Getting Adventureworks to Fabric

Getting Adventureworks to Fabric

Edit 20.09.2024: I've realized that I made a mistake with the code. The code I used works for AdventureWorksDW2022, but not for AdventureWorks2022 (no DW). I didn't realize that I exported the DW version and not the "normal" version until now. Therefore, I've updated the code accordingly. My apologies for this oversight! I now also provided the files as zip file https://github.com/kaysauter/getting-adventureworks-to-fabric

--

Today, I am starting a series of blog posts on how to get the AdventureWorks database to Fabric. This is a series of blog posts that will cover a journey from exporting the AdventureWorks database to csv files, to getting the data to Fabric Lakehouse and then to the Data Warehouse. Along the way, I will be discussing some approaches and tips.

If you don't know the AdventureWorks database, it is a sample database by Microsoft. It is used to demonstrate the capabilities of SQL Server. The database is used in many examples, tutorials and documentation by Microsoft. You can download the database here.

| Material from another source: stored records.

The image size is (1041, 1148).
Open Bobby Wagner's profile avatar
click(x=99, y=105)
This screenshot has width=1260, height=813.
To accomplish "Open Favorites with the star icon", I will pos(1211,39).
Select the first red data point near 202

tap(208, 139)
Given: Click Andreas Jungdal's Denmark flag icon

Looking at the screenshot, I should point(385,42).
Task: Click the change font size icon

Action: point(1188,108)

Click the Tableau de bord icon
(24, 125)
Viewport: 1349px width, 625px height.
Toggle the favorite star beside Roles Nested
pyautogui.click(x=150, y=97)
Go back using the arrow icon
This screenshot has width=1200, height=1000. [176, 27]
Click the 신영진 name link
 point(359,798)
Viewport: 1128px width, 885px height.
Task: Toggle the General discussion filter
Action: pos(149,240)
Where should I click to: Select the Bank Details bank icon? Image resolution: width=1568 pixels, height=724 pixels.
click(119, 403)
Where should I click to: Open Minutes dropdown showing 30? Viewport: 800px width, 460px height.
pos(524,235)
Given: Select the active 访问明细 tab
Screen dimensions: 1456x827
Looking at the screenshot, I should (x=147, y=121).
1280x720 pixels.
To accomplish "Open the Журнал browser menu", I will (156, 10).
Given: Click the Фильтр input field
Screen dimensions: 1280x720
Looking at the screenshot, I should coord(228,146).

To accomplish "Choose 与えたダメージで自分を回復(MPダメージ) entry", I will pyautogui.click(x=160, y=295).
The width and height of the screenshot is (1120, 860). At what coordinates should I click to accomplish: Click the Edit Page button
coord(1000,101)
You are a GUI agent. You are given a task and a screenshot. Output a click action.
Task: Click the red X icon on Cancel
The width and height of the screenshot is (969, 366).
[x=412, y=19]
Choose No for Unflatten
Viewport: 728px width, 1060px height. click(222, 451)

There are many versions of it, I'll be using the AdventureWorks2022 database. I've got my database on a local SQL Server instance. The first step is to export the data to csv files. If you're using a different database, please make sure that it isn't a productive database as exporting all data to csv files can be expensive process. This is not to say that it can't be used in a productive environment, but test it on a non-productive environment first. This way you'll be able to see how long it takes and how much cpu and memory it uses on your system. So, let me walk you through the Python code by the comments within it:

#import some libraries
import pyodbc
import pandas as pd
import os

# Define the folder path to where the csv files will be exported to
csv_dir = r"C:\Users\OneDrive\your\csv\path"

# Create the 'csv' directory if it doesn't exist
os.makedirs(csv_dir, exist_ok=True)

# Build connection string to the database
conn_str = (
    "DRIVER={ODBC Driver 17 for SQL Server};"
    "SERVER=localhost;"
    "DATABASE=AdventureWorks2022;"
    "Trusted_Connection=yes;"
    "Encrypt=yes;"
    "TrustServerCertificate=yes;"
)

# Use a context manager to handle the connection
try:
    with pyodbc.connect(conn_str) as conn:
        cursor = conn.cursor()

        # Get all SQL Server table names
        cursor.execute(
            "SELECT TABLE_SCHEMA, TABLE_NAME FROM INFORMATION_SCHEMA.TABLES WHERE TABLE_TYPE = 'BASE TABLE'"
        )
        tables = cursor.fetchall()

        # We will exclude these tables from the export
        exclude_tables = {"dbo.AWBuildVersion", "dbo.DatabaseLog", "dbo.ErrorLog"}

        # Loop through each table and export its data to a CSV file
        for table in tables:
            schema_name = table[0]
            table_name = table[1]
            full_table_name = f"{schema_name}.{table_name}"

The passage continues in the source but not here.